● **TASK INSTRUCTIONS**: Copy every line of the data below without alteration, from the first line to the last, including each coordinate answer.

● **DATA SECTION**:
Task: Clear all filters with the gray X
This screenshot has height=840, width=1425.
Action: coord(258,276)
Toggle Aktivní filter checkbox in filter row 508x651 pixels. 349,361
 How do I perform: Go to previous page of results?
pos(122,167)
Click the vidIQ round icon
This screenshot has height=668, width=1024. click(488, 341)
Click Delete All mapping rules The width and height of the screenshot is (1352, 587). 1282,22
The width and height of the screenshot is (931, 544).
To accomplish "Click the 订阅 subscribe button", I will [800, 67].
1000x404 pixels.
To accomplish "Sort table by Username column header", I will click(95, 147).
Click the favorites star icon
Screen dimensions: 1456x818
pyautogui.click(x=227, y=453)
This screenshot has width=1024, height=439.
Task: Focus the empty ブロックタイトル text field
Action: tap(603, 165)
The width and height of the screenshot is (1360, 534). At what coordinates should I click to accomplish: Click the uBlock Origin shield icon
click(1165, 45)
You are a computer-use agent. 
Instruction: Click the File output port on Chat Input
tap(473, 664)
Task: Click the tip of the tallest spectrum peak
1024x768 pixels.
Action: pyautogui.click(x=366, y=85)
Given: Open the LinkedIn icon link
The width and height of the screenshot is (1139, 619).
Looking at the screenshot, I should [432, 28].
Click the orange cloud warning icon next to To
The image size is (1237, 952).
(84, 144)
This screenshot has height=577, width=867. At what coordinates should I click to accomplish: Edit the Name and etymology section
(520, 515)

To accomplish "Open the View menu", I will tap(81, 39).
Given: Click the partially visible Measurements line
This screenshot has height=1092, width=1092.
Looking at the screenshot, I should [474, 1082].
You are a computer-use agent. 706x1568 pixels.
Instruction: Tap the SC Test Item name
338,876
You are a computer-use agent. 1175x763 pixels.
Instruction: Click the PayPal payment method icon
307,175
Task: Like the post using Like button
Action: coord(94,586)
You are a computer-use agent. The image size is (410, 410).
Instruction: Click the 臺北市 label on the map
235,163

● **RESULT FOR THIS TASK**:
Task: Clear all filters with the gray X
This screenshot has height=840, width=1425.
Action: coord(258,276)
Toggle Aktivní filter checkbox in filter row 508x651 pixels. 349,361
 How do I perform: Go to previous page of results?
pos(122,167)
Click the vidIQ round icon
This screenshot has height=668, width=1024. click(488, 341)
Click Delete All mapping rules The width and height of the screenshot is (1352, 587). 1282,22
The width and height of the screenshot is (931, 544).
To accomplish "Click the 订阅 subscribe button", I will [800, 67].
1000x404 pixels.
To accomplish "Sort table by Username column header", I will click(95, 147).
Click the favorites star icon
Screen dimensions: 1456x818
pyautogui.click(x=227, y=453)
This screenshot has width=1024, height=439.
Task: Focus the empty ブロックタイトル text field
Action: tap(603, 165)
The width and height of the screenshot is (1360, 534). At what coordinates should I click to accomplish: Click the uBlock Origin shield icon
click(1165, 45)
You are a computer-use agent. 
Instruction: Click the File output port on Chat Input
tap(473, 664)
Task: Click the tip of the tallest spectrum peak
1024x768 pixels.
Action: pyautogui.click(x=366, y=85)
Given: Open the LinkedIn icon link
The width and height of the screenshot is (1139, 619).
Looking at the screenshot, I should [432, 28].
Click the orange cloud warning icon next to To
The image size is (1237, 952).
(84, 144)
This screenshot has height=577, width=867. At what coordinates should I click to accomplish: Edit the Name and etymology section
(520, 515)

To accomplish "Open the View menu", I will tap(81, 39).
Given: Click the partially visible Measurements line
This screenshot has height=1092, width=1092.
Looking at the screenshot, I should [474, 1082].
You are a computer-use agent. 706x1568 pixels.
Instruction: Tap the SC Test Item name
338,876
You are a computer-use agent. 1175x763 pixels.
Instruction: Click the PayPal payment method icon
307,175
Task: Like the post using Like button
Action: coord(94,586)
You are a computer-use agent. The image size is (410, 410).
Instruction: Click the 臺北市 label on the map
235,163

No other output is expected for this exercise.